--- Material shown Enclosed Below ---

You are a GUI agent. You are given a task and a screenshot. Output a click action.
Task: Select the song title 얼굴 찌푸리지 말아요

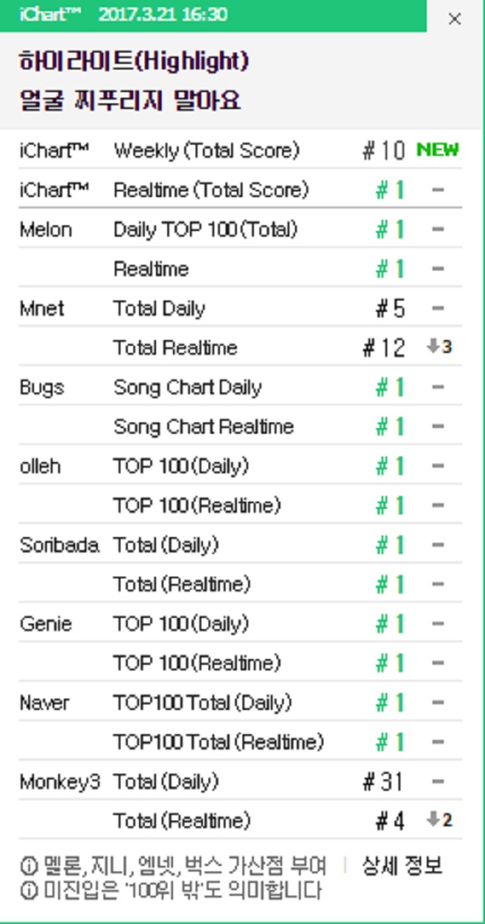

--- End of Enclosed Material shown ---
--- Material shown Enclosed Below ---

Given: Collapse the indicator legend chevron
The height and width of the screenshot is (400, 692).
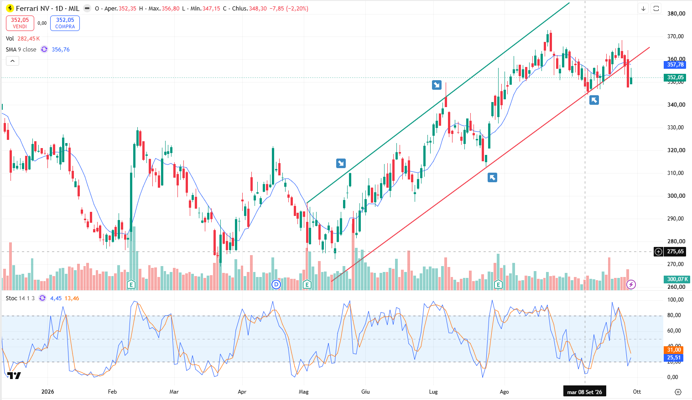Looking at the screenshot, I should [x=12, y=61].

--- End of Enclosed Material shown ---

| Problem to work on |
Output only an exact transcription of the lines above from the one with "You are a GUI" up to and including the one with "Task: Select the song title 얼굴 찌푸리지 말아요".

| Answer to this task |
You are a GUI agent. You are given a task and a screenshot. Output a click action.
Task: Select the song title 얼굴 찌푸리지 말아요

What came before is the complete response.